3.  The Two Exceptions: When It’s Truly Not Intended, and When It Makes No Sense:  There are two circumstances in which we do not expect a “successors-and-assigns” clause. First, in some circumstances it is not intended that a “successor” or “assignee” be obligated to the “other side.” For example, if you were promised a bonus that was to be paid to you only if the company was not sold; then in the event of a sale, it was not intended you would receive a  bonus. In that case, the successor paying you a bonus was not intended. Second, for the employee, it would not make sense to ask for a “successors-and-assigns” clause in a non-compete agreement, because then it is not in his or her interests; in that case, asking for one to be put in makes no sense. If the employer did not have the sense to insert it, don’t wave flags.
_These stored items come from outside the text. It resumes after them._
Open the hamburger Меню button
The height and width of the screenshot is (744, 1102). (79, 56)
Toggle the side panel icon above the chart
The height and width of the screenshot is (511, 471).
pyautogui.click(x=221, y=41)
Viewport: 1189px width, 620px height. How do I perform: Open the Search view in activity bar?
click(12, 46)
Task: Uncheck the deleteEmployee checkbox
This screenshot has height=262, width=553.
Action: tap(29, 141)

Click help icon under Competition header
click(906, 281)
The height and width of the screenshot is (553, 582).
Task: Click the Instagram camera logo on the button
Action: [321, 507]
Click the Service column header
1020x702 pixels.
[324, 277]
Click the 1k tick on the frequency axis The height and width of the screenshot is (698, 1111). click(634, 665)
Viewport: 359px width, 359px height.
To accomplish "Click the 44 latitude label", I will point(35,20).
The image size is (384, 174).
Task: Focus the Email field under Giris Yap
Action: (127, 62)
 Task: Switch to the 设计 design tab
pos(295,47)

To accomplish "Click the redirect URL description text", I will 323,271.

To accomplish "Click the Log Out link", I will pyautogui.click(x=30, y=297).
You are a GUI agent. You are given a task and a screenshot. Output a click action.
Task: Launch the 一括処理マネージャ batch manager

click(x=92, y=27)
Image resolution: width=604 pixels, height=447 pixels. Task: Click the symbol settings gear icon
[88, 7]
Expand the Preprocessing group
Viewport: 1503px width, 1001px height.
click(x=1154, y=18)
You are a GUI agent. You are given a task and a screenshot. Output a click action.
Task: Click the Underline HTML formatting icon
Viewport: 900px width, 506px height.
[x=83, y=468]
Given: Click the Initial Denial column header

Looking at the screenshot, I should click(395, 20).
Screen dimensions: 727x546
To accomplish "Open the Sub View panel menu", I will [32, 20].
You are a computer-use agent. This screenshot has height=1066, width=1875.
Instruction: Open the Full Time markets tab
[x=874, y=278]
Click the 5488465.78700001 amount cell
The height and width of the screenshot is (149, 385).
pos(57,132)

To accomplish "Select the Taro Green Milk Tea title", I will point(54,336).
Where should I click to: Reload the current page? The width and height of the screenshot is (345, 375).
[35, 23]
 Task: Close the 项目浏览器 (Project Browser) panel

4.  Watch Out for the “Old One-Way Trick”: Occasionally we see what we view to be dishonest lawyering by attempted trickery, most commonly by those in large law firms who have been told and taught they are “the cleverest.” This is what we call the “Old One-Way Trick”: “The obligations and interests of the parties under this agreement shall inure to the benefit of the employer, and its representatives, successors and assigns, and be binding upon the employee, his/her representatives, successors and assigns.” Read the words carefully: notice that the way it is worded, (a) the employer (and its successors and assigns) enjoys the benefits of the agreement, but not its burdens, and (b) the employee (and his/her successors and assigns) suffers the agreements burdens, but fail to enjoy its benefits. The first time I saw this I was upset; the tenth time, I was surprised; now I simply send an email to the senior partner of the opposing firm reminding him that this is not how law used to be practiced.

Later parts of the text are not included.